Data Warehouse technology has been the beating heart of business intelligence for many decades.
Typically, these Data Warehouses act as the centralised repository for structured data for entire businesses or departments, and are populated with data from various line of business applications.
The aim of this is to give the business a holistic and combined view of the entirety of the businesses data. The warehouse would store the data in a format and structure suitable for reporting and analytics purposes, then serve up the data to data analysts and business users through reports and dashboards.
As businesses are looking to use their data more intelligently, this model is starting to creak and Data Warehouse technology in particular is being placed under more pressure to perform. More and more diverse data is being placed into these warehouses, and companies would like to perform more complex analytics and data science activities, and get their answers faster.
If a business wants to raise their analytics game today they have a choice. Do they try to push the limits of Data Warehouse model and technology, or do they look at new approaches such as Data Lake or Streaming Analytics to allow them to meet their complex and demanding requirements.
There is no denying that Data Warehouses can perform extremely well in terms of querying data. Modern Cloud Warehouses such as Snowflake, Redshift and BigQuery can scale to enormous volumes of data and provide complex answers very quickly. It’s still remarkable to see how a database can return an aggregation over millions or billions of rows in the blink of an eye.
Fast query performance over large data sets does not however equal real time. To really acheive real time perforamnce, we need to have high and predictable performance across the entire data lifecycle:
- Real Time Ingestion - Getting data from the source and into the data store;
- Real Time Transformation - Transforming and decorating the data ready for analysis;
- Real Time Analytics - High performance interogration of the datasets including complex queries over both small and large batches of data;
- Real Time Responses - Triggering downstream actions when certain conditions are met.
In this instance, Data Warehouse technology starts to look less real-time, as delays are incurred at every step of the process. By the time you have ingested your data, prepared it, analysed it and pushed the downstream action, you can easily be in the realm of minutes. Of course this is fine for the vast majority of business use cases, but it does start to stretch the definition of “real time”.
We have discussed this at length on the blog, but almost the entire Data Warehousing world is based on batch processing. Data files are delivered as batches ready for ingestion, and then ELT processes run on batches of records periodically. To then do something such as trigger alerts or push data downstream when a business critical situation occurs, another batch job might be implemented which runs periodically.
As soon as we introduce a batch step, we have effectively failed to deliver on the real time requirement. When we have multiple, we are way off base.
Small Batch Processing
Column Oriented data warehouses are designed for performant queries over large datasets. However, in real time scenarios, we are typically interested in individual records and small batches of data as data streams in. For instance, when a new order is placed, we may wish to check previous orders for the customer to see if a limit has been reached.

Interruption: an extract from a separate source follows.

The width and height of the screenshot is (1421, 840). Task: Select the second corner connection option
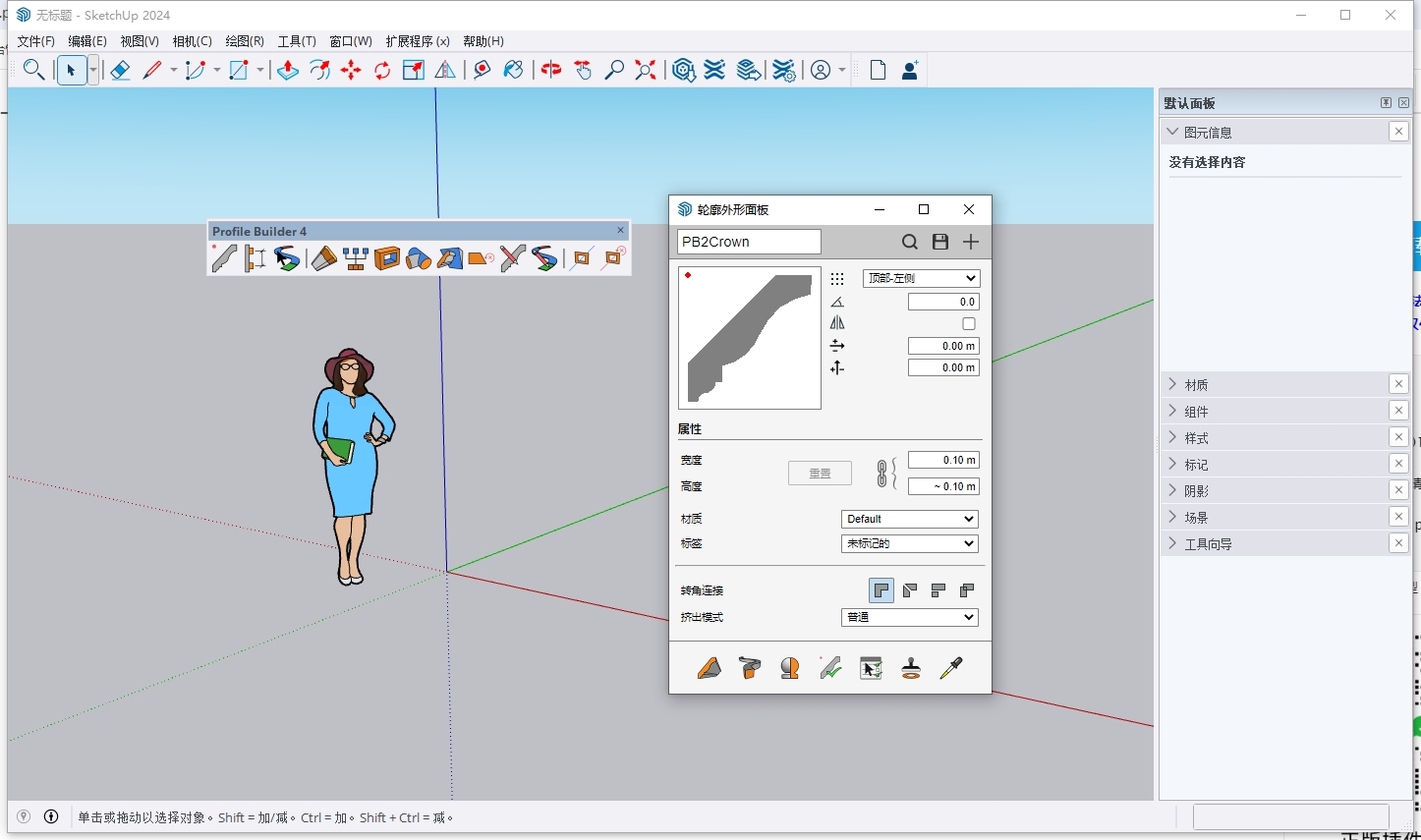[909, 589]
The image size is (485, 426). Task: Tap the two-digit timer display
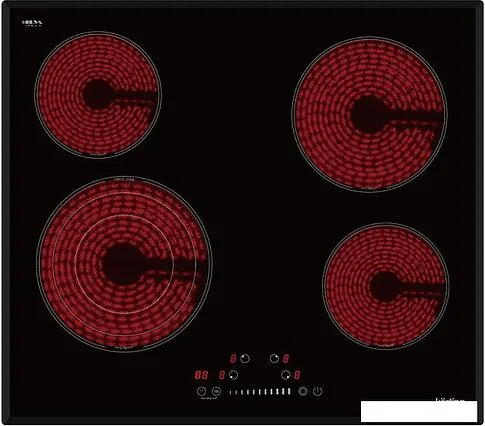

When we are accessing individual records in the database, this is a use case more approprioate for an OLTP/transactional relational database management systems than data warehouses. OLAP Data Warehouses often will perform relatively poorly on these types of queries. It is therefore not the right platform for implementing highly granular stream processing.
Real Time isn’t just perforabout low latency, it’s also about predictabile performance. Building around the Data Warehouse and ETL model, there are simply too many opportunities and lots of unpredictability in how the end to process will perform. This means that we cannot build business critical services such as fraud checks, safety systems, or user experience personalisation on this technology stack.
Innovation In This Area
Data warehouses are attempting to raise their game in multiple areas. A modern database such as Snowflake for instance implements continuous ingestion which scales to small batches, and implements streams which give us insight when data is being created in source tables. Clickhouse, which Timeflow uses has a very powerful materialised view concept. Generally though, Data Warehouses are still batch based and all of the above hold.
Our conclusion is that Data Warehouse technology is not an appropriate solution for real time analytics. Of course they can query large volumes of data withing performance, but there are too many places in the process where delays creep in and too much dependency on batch processing to build real time stream processing stacks within data warehouses.